The Weather friar (Catalan language, Frare del temps), is an absorption hygrometer created by Agapito Borràs Pedemonte in 1894.

== History ==

=== Origin ===
Borràs a native of Calella, constructed the Weather friar, when he was barely 18 years old in 1894 after studying several books on recreational physics, giving this and other gadgets made by him to his friends; The Weather friar caught the attention of some businessmen from Arenys de Mar, who convinced Borràs to market it for an initial price of 80 pesetas, this being the seed of one of the most famous toy companies in Spain : Juguetes Borrás . This company would finally merge with Educa Sallent in 2001, creating the new brand Educa Borrás, although the Weather friar was left out of the merger, which is why today the company in charge of its manufacturing and distribution is Tot Ideas S.L., founded by Borràs around 1906 in Mataró, a place where he had moved, taking advantage of the commercial boom derived from the Barcelona-Mataró railway line, the first inaugurated in European-Spain (the first in colonial-Spain, was in Cuba). Currently the company is directed by Enric Borrás, great-grandson of Agapito Borràs, and sells about 40,000 Weather friars around the world (mainly Spain, France, Italy, Portugal and even in Malta ) at a price of approximately 24 euros.

GIVEN RECORDS |
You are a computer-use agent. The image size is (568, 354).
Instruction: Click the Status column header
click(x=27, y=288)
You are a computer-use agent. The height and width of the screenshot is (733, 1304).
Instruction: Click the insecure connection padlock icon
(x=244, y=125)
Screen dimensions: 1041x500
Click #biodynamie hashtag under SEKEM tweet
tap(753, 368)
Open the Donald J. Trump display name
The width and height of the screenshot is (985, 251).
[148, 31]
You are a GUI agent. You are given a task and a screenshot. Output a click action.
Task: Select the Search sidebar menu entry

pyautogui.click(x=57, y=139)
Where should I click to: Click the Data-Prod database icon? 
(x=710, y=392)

STUDY QUESTIONS |
[1] Please rewrite the paragraph in the Weather friar text that begins "Borràs a native of Calella" as a short list that keeps its main facts.
[2] In the Weather friar text, which two companies merged in 2001 to create Educa Borrás?

ANSWERS PER TASK |
[1]
- Agapito Borràs, a native of Calella, built the Weather friar in 1894 at barely 18, after studying books on recreational physics. He gave it and other gadgets he made to friends.
- Businessmen from Arenys de Mar convinced him to market it at an initial price of 80 pesetas. This was the seed of the toy company Juguetes Borrás.
- Juguetes Borrás merged with Educa Sallent in 2001 to form Educa Borrás, but the Weather friar was left out of the merger.
- Tot Ideas S.L. now manufactures and distributes it. Borràs founded that company around 1906 in Mataró, where he had moved to take advantage of the commercial boom from the Barcelona-Mataró railway line.
- The company is directed by Enric Borrás, Agapito's great-grandson. It sells about 40,000 Weather friars around the world, mainly in Spain, France, Italy, Portugal and Malta, at about 24 euros each.

[2] Juguetes Borrás and Educa Sallent.